(Click-target data)

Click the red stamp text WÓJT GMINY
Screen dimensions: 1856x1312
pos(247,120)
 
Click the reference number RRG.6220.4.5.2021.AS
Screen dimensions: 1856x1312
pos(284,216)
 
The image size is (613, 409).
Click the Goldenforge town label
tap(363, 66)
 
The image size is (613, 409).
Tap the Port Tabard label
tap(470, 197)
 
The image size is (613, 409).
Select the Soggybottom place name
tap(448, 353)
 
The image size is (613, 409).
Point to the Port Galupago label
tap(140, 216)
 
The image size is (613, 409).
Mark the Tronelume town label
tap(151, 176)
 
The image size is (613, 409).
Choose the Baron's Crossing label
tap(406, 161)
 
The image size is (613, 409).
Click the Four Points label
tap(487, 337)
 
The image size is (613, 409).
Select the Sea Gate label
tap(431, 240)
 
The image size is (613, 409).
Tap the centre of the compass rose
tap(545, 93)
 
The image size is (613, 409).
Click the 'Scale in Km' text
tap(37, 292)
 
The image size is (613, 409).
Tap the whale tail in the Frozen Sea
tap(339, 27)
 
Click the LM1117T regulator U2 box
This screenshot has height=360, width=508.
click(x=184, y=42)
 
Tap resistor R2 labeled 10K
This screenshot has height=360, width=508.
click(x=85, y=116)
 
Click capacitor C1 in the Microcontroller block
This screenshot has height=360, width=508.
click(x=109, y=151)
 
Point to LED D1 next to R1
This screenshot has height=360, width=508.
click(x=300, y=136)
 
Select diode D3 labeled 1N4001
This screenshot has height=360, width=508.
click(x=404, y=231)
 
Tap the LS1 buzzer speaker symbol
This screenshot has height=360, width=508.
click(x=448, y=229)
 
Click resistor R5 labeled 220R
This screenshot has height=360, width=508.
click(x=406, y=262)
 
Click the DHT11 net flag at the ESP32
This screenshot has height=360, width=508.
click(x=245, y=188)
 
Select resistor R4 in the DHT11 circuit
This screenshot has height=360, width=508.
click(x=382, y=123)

_What is needed_: Format every line of the material above as a Markdown table with two columns, No. and Line. Number the rows in order and leave out the blank lines.

_Task response_:
| No. | Line |
|---|---|
| 1 | Click the red stamp text WÓJT GMINY |
| 2 | Screen dimensions: 1856x1312 |
| 3 | pos(247,120) |
| 4 | Click the reference number RRG.6220.4.5.2021.AS |
| 5 | Screen dimensions: 1856x1312 |
| 6 | pos(284,216) |
| 7 | The image size is (613, 409). |
| 8 | Click the Goldenforge town label |
| 9 | tap(363, 66) |
| 10 | The image size is (613, 409). |
| 11 | Tap the Port Tabard label |
| 12 | tap(470, 197) |
| 13 | The image size is (613, 409). |
| 14 | Select the Soggybottom place name |
| 15 | tap(448, 353) |
| 16 | The image size is (613, 409). |
| 17 | Point to the Port Galupago label |
| 18 | tap(140, 216) |
| 19 | The image size is (613, 409). |
| 20 | Mark the Tronelume town label |
| 21 | tap(151, 176) |
| 22 | The image size is (613, 409). |
| 23 | Choose the Baron's Crossing label |
| 24 | tap(406, 161) |
| 25 | The image size is (613, 409). |
| 26 | Click the Four Points label |
| 27 | tap(487, 337) |
| 28 | The image size is (613, 409). |
| 29 | Select the Sea Gate label |
| 30 | tap(431, 240) |
| 31 | The image size is (613, 409). |
| 32 | Tap the centre of the compass rose |
| 33 | tap(545, 93) |
| 34 | The image size is (613, 409). |
| 35 | Click the 'Scale in Km' text |
| 36 | tap(37, 292) |
| 37 | The image size is (613, 409). |
| 38 | Tap the whale tail in the Frozen Sea |
| 39 | tap(339, 27) |
| 40 | Click the LM1117T regulator U2 box |
| 41 | This screenshot has height=360, width=508. |
| 42 | click(x=184, y=42) |
| 43 | Tap resistor R2 labeled 10K |
| 44 | This screenshot has height=360, width=508. |
| 45 | click(x=85, y=116) |
| 46 | Click capacitor C1 in the Microcontroller block |
| 47 | This screenshot has height=360, width=508. |
| 48 | click(x=109, y=151) |
| 49 | Point to LED D1 next to R1 |
| 50 | This screenshot has height=360, width=508. |
| 51 | click(x=300, y=136) |
| 52 | Select diode D3 labeled 1N4001 |
| 53 | This screenshot has height=360, width=508. |
| 54 | click(x=404, y=231) |
| 55 | Tap the LS1 buzzer speaker symbol |
| 56 | This screenshot has height=360, width=508. |
| 57 | click(x=448, y=229) |
| 58 | Click resistor R5 labeled 220R |
| 59 | This screenshot has height=360, width=508. |
| 60 | click(x=406, y=262) |
| 61 | Click the DHT11 net flag at the ESP32 |
| 62 | This screenshot has height=360, width=508. |
| 63 | click(x=245, y=188) |
| 64 | Select resistor R4 in the DHT11 circuit |
| 65 | This screenshot has height=360, width=508. |
| 66 | click(x=382, y=123) |